Cette posture, plus radicalement politique, interroge le système de l’extérieur, et considère la crise non comme un accident, mais comme le révélateur de ses limites intrinsèques.

Conclusion

La posture A et la posture B s’appuient l’une comme l’autre sur une approche cyclique de la crise, la première la ramenant à une crise de confiance à résoudre en réduisant le stress bancaire, la seconde en réformant les excès d’un capitalisme financier emporté dans son élan. Ce qui rapproche ces deux attitudes, c’est au fond de considérer la crise comme une cause, la posture A ayant tendance à naturaliser au maximum cette cause, jusqu’à en faire l’équivalent d’une catastrophe naturelle contre laquelle tout le monde doit s’unir et lutter, tandis que la posture B construit la crise comme un excès que le retour à la raison pourrait contenir. Ces deux postures maintiennent le paradigme initial pratiquement tel quel ou au prix d’une réforme interne plus conséquente. Elles répugnent à établir des liens entre la crise dite des « subprimes » et ses effets sur l’économie, et des questions plus larges, sociales, écologiques, alimentaires, ou géostratégiques. Enfin, ces postures sont très largement marquées par une lecture progressiste du capitalisme, faisant de chacune de ses crises le signe même de sa capacité à perdurer ou à s’adapter

Les postures C et D, sous la figure de la refondation pour la C, sous la figure de l’épuisement pour la D, se situent au contraire dans une logique de discontinuité beaucoup plus marquée. Ces deux postures se caractérisent par le fait qu’elles considèrent la crise comme un effet, voire un symptôme, d’un dysfonctionnement à la fois plus ancien et plus fondamental, celui même de l’économie de marché, ou en tout cas de sa dérive libérale, stigmatisée sous les traits de la « pensée unique ». Elles opèrent un renversement causal en faisant de la crise le résultat et non la cause d’une dérive entamée depuis longtemps.

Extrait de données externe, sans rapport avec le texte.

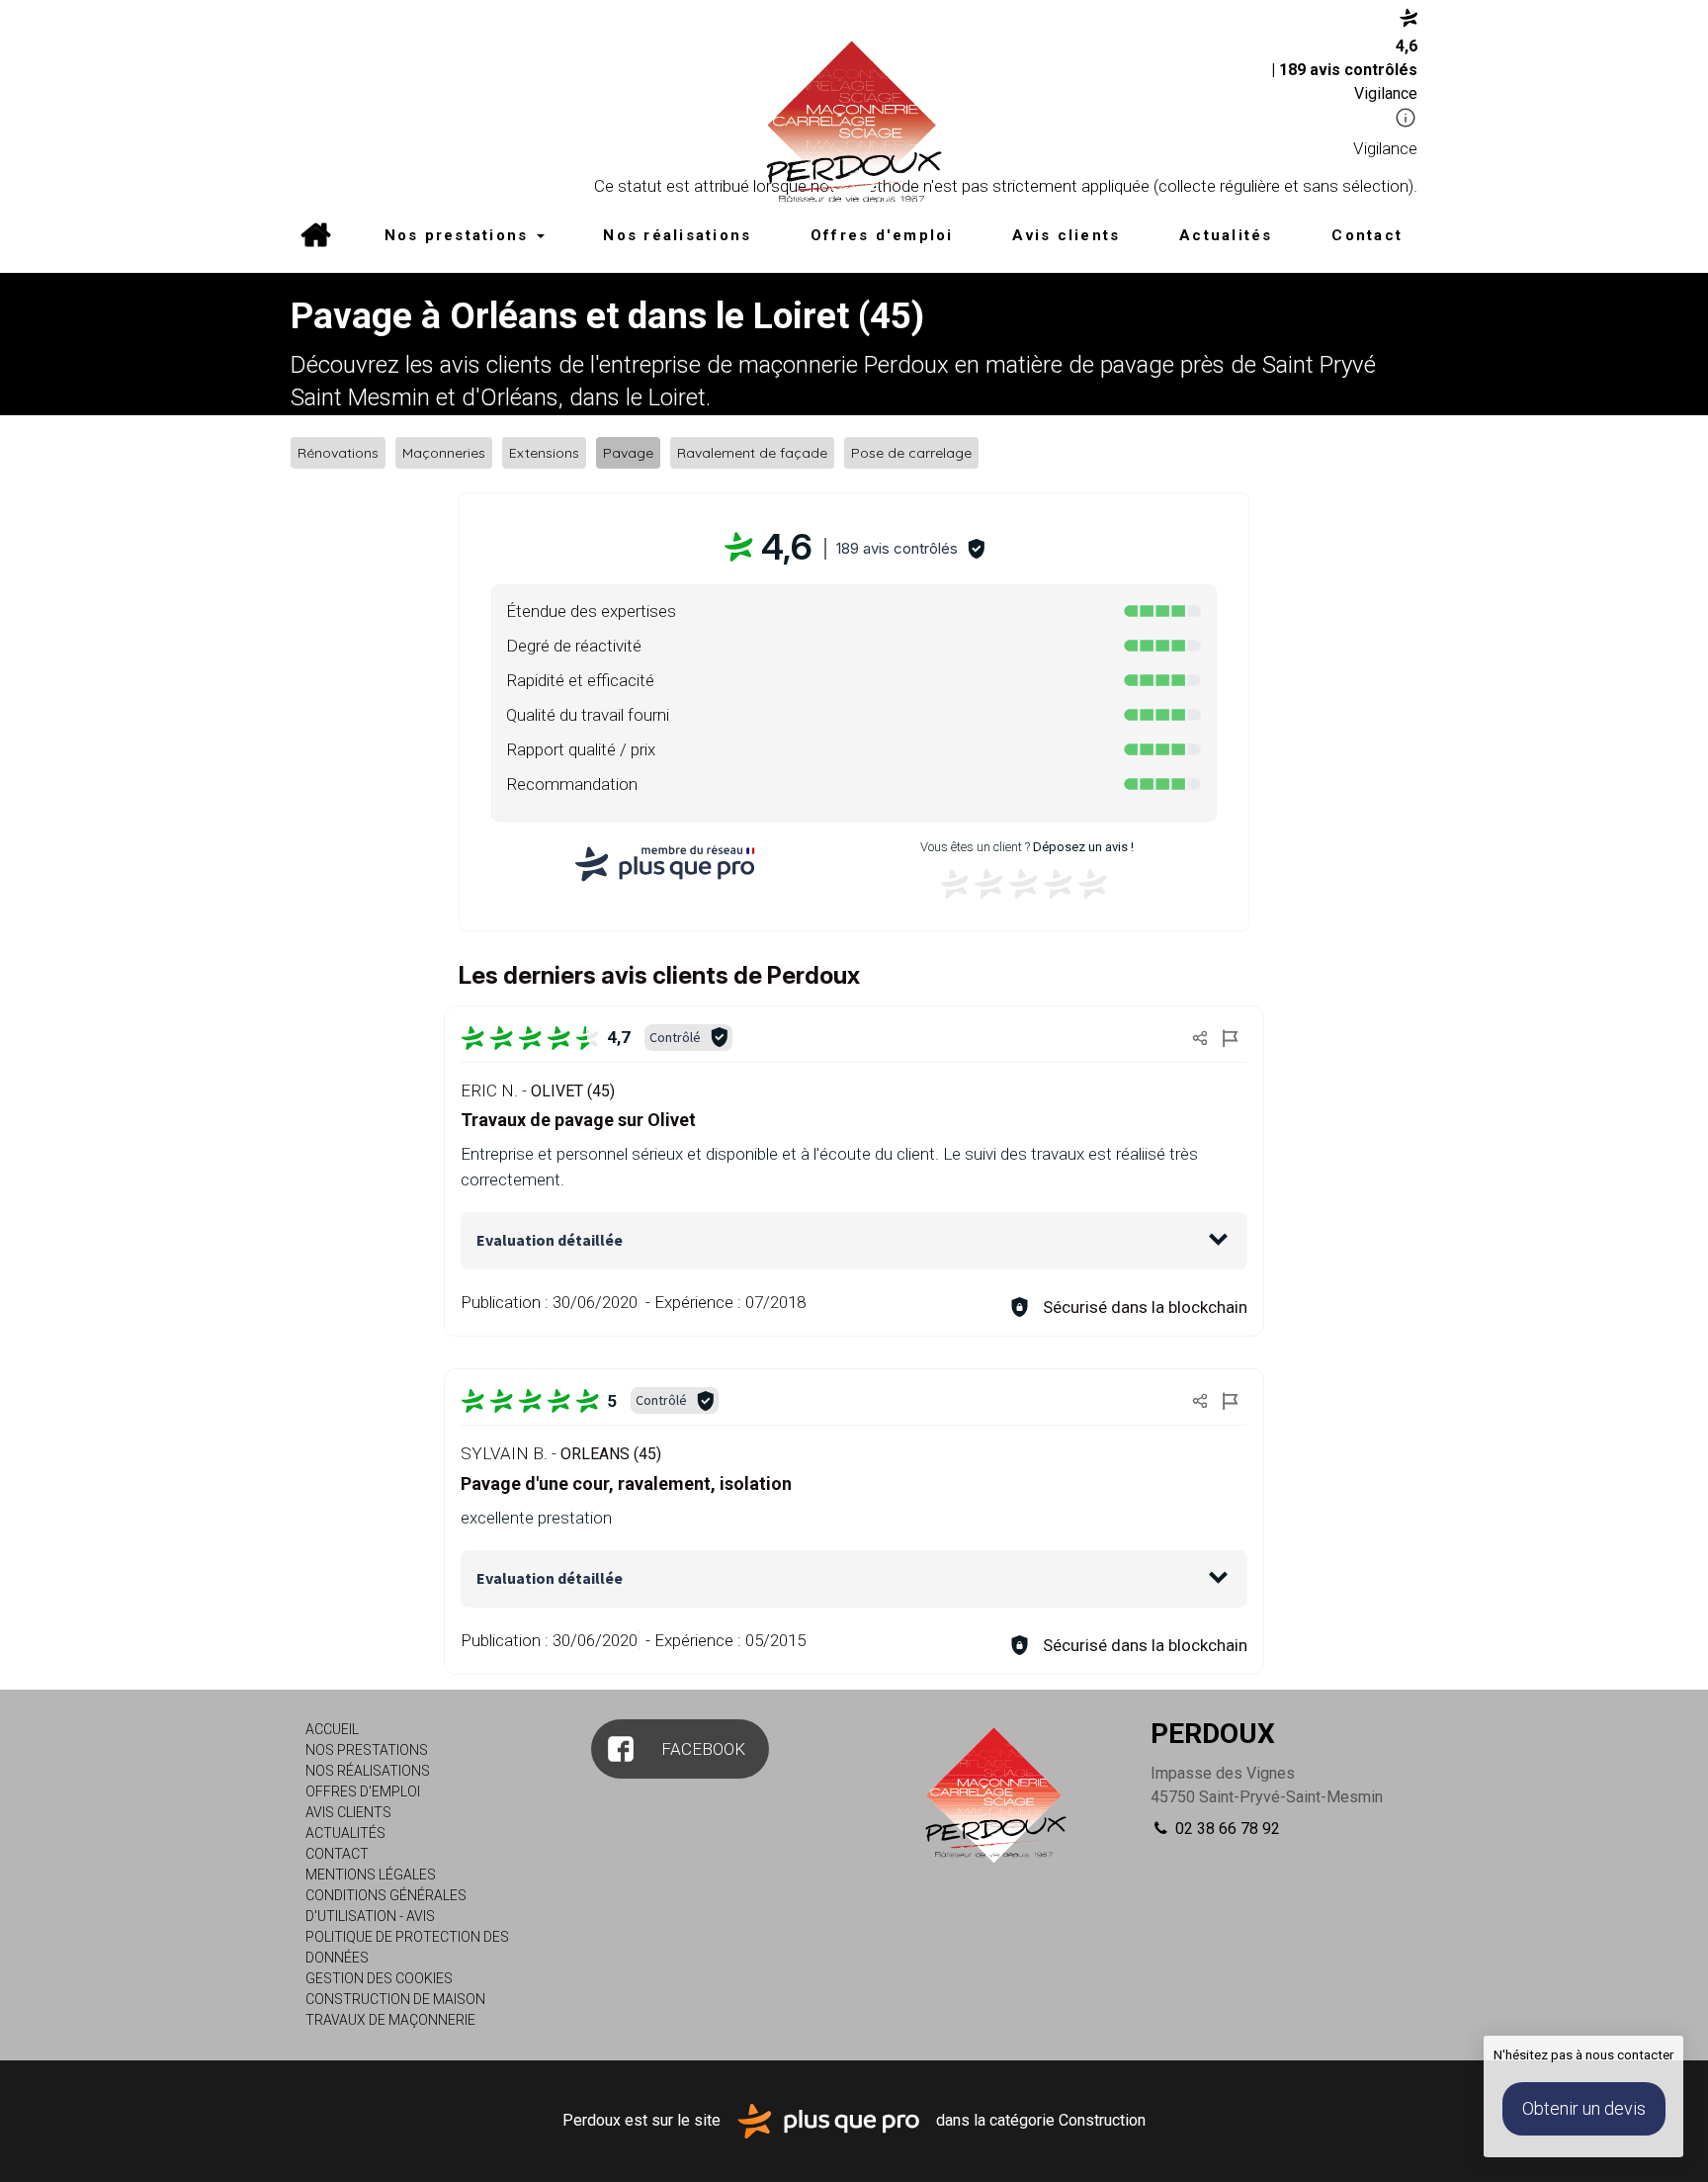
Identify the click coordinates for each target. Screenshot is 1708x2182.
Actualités (1226, 235)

On voit ainsi apparaître certaines dominantes dans l’interprétation de la crise (cf. tableau 3), la logique de la discontinuité impliquant de manière forte la question politique, une vision plus globale de la crise, non pas cyclique mais vectorielle (accumulation de crises jusqu’à une crise finale) et se situant plutôt à gauche ou à l’ultragauche, la logique de la continuité, plutôt à droite, s’inscrivant elle dans le seul champ de l’économique, dans une approche plus étroitement circonscrite dans le temps d’une crise qui commencerait en 2008 et qui s’inscrirait dans une cyclicité quasi naturelle au capitalisme.

Cette réflexion sémiotique sur l’organisation du champ des discours sur la crise, caricature évidemment en quatre grandes postures le continuum qui, en réalité, préside à la variété des regards possibles. Mais ce schématisme permet de voir comment s’infléchissent dans un sens ou un autre des lectures différenciées d’une crise qui, derrière l’unanimisme de façade, suscite des interprétations bien distinctes. L’intérêt du carré sémiotique est de permettre, comme nous l’avons fait, de positionner différents types de discours en regard les uns des autres, mais de saisir aussi comment certains acteurs infléchissent leurs discours au fur et à mesure du déroulement de la crise et des effets qu’elle produit, les principales opérations de passages se faisant clairement au niveau du registre de la mutabilité, sur l’axe continuité / discontinuité, entre les pôles B et C.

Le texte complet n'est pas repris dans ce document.